Data to examine:
##########
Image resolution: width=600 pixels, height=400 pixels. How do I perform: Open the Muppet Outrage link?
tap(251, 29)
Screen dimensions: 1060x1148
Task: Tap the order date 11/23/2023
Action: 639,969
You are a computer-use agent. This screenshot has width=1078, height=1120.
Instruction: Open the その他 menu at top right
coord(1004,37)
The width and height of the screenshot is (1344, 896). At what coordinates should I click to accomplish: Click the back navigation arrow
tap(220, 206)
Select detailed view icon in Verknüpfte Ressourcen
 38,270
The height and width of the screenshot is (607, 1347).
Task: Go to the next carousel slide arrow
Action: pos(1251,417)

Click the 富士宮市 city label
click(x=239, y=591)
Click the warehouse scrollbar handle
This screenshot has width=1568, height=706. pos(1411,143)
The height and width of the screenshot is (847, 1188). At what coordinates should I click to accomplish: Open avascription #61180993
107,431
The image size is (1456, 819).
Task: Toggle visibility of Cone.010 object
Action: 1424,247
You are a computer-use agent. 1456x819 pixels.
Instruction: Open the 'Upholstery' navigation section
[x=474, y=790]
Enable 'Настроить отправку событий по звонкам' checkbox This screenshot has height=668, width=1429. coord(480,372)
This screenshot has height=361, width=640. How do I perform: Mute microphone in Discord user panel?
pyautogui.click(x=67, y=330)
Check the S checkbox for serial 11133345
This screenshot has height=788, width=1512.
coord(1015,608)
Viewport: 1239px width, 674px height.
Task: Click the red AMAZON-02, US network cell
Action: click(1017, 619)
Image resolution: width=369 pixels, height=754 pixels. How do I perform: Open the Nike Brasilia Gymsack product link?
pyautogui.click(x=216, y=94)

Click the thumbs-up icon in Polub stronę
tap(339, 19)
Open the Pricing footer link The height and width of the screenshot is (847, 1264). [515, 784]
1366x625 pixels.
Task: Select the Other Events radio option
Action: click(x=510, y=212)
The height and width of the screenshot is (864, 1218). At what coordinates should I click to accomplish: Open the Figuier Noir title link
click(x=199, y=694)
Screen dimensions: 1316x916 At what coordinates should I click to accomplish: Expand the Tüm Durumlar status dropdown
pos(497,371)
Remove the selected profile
##########
What to work on:
The full listing above is to be transcribed exactly.

Result of this exercise:
Image resolution: width=600 pixels, height=400 pixels. How do I perform: Open the Muppet Outrage link?
tap(251, 29)
Screen dimensions: 1060x1148
Task: Tap the order date 11/23/2023
Action: 639,969
You are a computer-use agent. This screenshot has width=1078, height=1120.
Instruction: Open the その他 menu at top right
coord(1004,37)
The width and height of the screenshot is (1344, 896). At what coordinates should I click to accomplish: Click the back navigation arrow
tap(220, 206)
Select detailed view icon in Verknüpfte Ressourcen
 38,270
The height and width of the screenshot is (607, 1347).
Task: Go to the next carousel slide arrow
Action: pos(1251,417)

Click the 富士宮市 city label
click(x=239, y=591)
Click the warehouse scrollbar handle
This screenshot has width=1568, height=706. pos(1411,143)
The height and width of the screenshot is (847, 1188). At what coordinates should I click to accomplish: Open avascription #61180993
107,431
The image size is (1456, 819).
Task: Toggle visibility of Cone.010 object
Action: 1424,247
You are a computer-use agent. 1456x819 pixels.
Instruction: Open the 'Upholstery' navigation section
[x=474, y=790]
Enable 'Настроить отправку событий по звонкам' checkbox This screenshot has height=668, width=1429. coord(480,372)
This screenshot has height=361, width=640. How do I perform: Mute microphone in Discord user panel?
pyautogui.click(x=67, y=330)
Check the S checkbox for serial 11133345
This screenshot has height=788, width=1512.
coord(1015,608)
Viewport: 1239px width, 674px height.
Task: Click the red AMAZON-02, US network cell
Action: click(1017, 619)
Image resolution: width=369 pixels, height=754 pixels. How do I perform: Open the Nike Brasilia Gymsack product link?
pyautogui.click(x=216, y=94)

Click the thumbs-up icon in Polub stronę
tap(339, 19)
Open the Pricing footer link The height and width of the screenshot is (847, 1264). [515, 784]
1366x625 pixels.
Task: Select the Other Events radio option
Action: click(x=510, y=212)
The height and width of the screenshot is (864, 1218). At what coordinates should I click to accomplish: Open the Figuier Noir title link
click(x=199, y=694)
Screen dimensions: 1316x916 At what coordinates should I click to accomplish: Expand the Tüm Durumlar status dropdown
pos(497,371)
Remove the selected profile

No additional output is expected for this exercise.